### Work required
From the line with "Screen dimensions: 600x413" through the line with "Given: Select the highlighted", inclusive, return each line of the data below exactly and leave the rest out.

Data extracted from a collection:
════════

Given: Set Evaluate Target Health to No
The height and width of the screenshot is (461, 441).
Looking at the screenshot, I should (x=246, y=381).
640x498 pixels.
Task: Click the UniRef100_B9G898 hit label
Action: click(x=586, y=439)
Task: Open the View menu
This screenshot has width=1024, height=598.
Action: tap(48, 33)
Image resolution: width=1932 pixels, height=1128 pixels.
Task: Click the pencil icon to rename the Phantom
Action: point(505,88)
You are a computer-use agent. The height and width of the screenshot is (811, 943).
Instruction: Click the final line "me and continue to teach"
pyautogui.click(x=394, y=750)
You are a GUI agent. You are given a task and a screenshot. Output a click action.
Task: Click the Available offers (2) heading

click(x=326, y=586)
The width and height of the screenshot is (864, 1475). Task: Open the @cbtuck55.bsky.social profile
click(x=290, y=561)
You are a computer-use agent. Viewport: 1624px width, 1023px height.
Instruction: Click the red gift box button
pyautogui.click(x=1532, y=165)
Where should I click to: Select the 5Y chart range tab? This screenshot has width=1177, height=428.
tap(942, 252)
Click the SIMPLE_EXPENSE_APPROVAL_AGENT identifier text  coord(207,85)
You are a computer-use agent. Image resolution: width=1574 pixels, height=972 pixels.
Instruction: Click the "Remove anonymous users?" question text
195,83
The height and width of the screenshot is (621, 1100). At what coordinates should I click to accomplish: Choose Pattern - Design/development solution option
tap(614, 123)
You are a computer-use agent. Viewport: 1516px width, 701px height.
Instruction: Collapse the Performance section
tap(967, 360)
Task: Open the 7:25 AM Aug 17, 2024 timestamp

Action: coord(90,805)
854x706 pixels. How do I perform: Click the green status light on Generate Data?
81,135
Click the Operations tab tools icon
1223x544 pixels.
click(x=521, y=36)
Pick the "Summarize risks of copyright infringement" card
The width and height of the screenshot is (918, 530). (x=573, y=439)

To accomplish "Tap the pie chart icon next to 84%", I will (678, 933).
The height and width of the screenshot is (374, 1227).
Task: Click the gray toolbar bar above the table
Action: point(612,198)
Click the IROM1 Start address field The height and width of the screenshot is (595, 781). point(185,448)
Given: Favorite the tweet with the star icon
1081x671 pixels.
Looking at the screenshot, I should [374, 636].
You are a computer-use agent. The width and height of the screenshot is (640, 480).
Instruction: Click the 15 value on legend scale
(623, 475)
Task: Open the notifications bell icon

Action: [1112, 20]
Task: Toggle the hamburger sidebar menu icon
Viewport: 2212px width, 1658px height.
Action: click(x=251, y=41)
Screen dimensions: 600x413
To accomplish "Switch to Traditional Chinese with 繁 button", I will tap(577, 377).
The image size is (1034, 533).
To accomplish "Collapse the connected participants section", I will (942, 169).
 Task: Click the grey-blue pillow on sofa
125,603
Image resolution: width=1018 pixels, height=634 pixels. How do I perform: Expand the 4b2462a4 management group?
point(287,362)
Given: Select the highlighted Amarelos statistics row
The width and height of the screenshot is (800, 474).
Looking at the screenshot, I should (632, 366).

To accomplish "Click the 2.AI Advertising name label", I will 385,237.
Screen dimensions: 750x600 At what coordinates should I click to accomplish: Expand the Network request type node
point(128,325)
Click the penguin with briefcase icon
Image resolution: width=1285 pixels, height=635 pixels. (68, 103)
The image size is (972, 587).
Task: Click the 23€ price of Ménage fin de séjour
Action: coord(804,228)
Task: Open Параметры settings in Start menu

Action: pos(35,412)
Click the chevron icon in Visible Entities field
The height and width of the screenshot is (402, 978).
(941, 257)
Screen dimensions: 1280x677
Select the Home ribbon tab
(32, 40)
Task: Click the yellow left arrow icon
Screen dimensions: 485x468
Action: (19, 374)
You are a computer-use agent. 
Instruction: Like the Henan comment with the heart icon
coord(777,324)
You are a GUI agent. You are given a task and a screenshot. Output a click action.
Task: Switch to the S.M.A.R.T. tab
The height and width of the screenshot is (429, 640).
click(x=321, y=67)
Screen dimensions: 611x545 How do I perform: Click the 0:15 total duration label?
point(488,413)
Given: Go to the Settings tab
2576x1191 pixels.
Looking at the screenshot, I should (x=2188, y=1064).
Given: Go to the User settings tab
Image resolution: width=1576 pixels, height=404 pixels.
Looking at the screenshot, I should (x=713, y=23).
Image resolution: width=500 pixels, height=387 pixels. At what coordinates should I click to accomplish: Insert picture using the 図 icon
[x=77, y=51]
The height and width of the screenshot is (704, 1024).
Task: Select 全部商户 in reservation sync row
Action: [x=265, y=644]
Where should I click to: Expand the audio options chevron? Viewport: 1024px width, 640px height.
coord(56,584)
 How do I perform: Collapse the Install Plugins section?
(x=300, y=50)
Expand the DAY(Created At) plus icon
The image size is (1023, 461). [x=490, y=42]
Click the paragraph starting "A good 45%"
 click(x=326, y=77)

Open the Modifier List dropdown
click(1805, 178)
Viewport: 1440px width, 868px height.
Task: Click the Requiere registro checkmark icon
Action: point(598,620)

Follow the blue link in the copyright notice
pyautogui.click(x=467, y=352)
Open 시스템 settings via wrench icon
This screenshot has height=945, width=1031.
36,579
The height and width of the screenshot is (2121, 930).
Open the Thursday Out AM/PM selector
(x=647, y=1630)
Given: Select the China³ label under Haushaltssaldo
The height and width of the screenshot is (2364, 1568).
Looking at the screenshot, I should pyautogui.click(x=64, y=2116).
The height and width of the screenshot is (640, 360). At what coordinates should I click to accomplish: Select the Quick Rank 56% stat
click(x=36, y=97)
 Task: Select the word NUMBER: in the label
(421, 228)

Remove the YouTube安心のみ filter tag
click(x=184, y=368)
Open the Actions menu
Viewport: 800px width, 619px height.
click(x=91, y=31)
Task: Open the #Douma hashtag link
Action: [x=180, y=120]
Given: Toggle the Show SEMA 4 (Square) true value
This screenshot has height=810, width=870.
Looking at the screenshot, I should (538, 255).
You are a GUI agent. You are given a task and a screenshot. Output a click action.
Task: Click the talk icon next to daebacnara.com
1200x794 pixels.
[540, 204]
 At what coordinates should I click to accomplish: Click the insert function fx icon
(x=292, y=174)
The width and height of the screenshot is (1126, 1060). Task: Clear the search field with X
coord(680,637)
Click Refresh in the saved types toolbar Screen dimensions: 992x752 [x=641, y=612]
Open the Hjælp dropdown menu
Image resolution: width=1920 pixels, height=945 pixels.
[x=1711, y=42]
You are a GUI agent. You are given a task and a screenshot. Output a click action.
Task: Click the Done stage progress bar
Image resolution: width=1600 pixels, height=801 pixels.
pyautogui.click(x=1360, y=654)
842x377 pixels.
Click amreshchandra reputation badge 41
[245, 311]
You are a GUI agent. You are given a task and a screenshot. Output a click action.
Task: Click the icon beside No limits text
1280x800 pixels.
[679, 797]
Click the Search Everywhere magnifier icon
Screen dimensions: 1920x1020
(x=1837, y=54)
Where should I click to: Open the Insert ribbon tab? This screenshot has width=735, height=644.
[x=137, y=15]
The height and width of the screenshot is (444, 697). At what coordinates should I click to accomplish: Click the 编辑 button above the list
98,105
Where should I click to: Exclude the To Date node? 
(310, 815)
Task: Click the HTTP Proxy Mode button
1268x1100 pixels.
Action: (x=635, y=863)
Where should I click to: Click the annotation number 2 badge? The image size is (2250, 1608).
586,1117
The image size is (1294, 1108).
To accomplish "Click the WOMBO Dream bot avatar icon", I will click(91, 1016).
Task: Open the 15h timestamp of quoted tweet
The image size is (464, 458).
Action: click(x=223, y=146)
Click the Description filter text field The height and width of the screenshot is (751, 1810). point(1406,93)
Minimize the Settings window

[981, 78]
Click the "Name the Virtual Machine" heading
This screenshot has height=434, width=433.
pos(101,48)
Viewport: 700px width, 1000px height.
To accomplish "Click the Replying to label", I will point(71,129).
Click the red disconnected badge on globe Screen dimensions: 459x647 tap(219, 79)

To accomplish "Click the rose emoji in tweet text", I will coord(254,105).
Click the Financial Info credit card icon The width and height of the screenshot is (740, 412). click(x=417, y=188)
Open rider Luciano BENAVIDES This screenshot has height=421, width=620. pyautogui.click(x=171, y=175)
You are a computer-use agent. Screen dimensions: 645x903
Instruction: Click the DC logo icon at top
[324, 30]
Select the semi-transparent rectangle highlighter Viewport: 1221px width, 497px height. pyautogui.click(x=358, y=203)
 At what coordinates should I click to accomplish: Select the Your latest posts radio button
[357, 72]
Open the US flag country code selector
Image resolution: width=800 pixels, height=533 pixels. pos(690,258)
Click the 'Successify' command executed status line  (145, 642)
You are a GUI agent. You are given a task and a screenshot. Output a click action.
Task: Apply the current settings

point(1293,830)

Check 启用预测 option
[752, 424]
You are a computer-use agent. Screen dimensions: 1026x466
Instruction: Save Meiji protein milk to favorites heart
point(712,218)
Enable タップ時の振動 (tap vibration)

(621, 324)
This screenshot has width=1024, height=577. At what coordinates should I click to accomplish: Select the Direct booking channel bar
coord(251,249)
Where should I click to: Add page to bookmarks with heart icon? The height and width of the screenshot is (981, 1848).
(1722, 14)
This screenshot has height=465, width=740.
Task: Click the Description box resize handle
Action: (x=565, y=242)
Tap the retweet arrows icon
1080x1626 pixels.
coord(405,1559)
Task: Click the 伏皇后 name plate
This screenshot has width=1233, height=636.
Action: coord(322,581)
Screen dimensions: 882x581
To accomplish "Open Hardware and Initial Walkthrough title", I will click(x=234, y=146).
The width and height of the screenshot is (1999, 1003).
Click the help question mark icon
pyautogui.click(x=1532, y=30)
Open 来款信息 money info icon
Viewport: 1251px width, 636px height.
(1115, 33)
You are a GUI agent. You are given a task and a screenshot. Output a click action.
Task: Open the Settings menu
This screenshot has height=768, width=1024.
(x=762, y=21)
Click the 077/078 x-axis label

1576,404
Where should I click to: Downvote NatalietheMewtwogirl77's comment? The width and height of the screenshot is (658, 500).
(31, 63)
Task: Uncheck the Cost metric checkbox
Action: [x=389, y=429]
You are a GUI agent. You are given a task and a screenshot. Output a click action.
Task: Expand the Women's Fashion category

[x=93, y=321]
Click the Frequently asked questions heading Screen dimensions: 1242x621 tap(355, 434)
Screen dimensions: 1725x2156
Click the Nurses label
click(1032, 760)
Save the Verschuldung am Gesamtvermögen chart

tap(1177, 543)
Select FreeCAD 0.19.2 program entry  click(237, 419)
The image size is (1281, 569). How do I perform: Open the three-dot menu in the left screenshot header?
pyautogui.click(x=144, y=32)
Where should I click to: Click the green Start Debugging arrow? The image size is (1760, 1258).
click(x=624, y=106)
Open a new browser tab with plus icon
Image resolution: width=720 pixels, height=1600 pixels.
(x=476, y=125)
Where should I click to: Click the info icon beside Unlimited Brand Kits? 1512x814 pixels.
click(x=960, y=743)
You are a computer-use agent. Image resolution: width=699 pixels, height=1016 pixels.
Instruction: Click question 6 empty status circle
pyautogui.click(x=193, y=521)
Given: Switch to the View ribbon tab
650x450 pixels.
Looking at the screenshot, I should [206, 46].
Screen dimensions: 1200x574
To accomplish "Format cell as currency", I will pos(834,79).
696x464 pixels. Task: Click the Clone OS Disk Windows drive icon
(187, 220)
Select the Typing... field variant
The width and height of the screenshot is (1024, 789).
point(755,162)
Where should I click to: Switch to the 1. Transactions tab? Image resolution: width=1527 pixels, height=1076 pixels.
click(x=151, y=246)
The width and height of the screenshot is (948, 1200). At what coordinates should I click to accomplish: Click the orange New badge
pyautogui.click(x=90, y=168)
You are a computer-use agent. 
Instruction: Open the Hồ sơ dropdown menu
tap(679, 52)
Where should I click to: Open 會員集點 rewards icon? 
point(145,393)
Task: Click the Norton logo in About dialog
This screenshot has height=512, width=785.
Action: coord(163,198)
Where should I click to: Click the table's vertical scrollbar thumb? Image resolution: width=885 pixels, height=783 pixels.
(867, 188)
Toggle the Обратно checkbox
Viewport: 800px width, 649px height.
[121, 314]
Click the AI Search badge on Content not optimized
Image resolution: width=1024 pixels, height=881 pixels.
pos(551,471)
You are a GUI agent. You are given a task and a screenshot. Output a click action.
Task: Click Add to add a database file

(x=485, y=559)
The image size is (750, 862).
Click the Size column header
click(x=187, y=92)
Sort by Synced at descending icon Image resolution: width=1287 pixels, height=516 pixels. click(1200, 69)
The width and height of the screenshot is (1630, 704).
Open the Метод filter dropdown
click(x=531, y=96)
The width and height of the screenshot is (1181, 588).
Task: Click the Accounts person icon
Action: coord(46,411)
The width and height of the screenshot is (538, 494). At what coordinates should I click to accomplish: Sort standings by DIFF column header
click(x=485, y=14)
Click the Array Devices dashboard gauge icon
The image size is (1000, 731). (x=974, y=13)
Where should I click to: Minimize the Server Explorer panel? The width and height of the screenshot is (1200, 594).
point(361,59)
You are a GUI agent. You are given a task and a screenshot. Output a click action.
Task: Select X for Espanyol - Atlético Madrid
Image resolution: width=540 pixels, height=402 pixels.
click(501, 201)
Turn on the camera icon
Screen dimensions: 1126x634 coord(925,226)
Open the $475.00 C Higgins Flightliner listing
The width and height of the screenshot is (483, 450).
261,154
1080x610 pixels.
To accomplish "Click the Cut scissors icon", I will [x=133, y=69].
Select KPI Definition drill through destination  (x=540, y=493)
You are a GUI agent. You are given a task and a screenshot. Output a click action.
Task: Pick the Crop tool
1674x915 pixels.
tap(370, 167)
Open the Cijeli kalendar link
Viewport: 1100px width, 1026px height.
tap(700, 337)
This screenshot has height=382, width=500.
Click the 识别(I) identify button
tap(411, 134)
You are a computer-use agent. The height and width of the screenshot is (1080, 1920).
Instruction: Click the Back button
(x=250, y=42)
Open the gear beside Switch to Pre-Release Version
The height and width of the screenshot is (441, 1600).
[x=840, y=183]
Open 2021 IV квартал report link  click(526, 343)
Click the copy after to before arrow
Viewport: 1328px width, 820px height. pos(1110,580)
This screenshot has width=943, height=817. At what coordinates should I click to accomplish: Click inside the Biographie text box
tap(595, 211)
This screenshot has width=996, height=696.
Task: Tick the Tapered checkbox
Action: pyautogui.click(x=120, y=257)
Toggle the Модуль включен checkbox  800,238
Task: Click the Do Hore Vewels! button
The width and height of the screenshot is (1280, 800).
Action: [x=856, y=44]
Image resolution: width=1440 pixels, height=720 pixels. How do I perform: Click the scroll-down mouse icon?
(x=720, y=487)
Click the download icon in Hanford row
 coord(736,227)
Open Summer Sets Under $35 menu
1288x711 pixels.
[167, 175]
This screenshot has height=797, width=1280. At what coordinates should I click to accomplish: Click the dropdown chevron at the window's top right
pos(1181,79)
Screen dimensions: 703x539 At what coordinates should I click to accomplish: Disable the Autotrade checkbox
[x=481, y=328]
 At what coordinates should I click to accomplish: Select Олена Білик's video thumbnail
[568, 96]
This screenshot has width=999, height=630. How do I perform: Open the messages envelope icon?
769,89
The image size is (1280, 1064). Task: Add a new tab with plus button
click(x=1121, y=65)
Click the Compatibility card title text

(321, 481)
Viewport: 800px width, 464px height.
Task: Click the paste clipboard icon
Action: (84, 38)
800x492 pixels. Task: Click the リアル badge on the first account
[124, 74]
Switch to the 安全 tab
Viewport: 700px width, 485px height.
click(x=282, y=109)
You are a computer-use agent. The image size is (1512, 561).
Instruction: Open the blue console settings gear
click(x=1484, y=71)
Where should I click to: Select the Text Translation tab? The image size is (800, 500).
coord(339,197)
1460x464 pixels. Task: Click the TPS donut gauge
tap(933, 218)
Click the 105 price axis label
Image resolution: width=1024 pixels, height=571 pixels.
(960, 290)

════════

### Finished task
Screen dimensions: 600x413
To accomplish "Switch to Traditional Chinese with 繁 button", I will tap(577, 377).
The image size is (1034, 533).
To accomplish "Collapse the connected participants section", I will (942, 169).
 Task: Click the grey-blue pillow on sofa
125,603
Image resolution: width=1018 pixels, height=634 pixels. How do I perform: Expand the 4b2462a4 management group?
point(287,362)
Given: Select the highlighted Amarelos statistics row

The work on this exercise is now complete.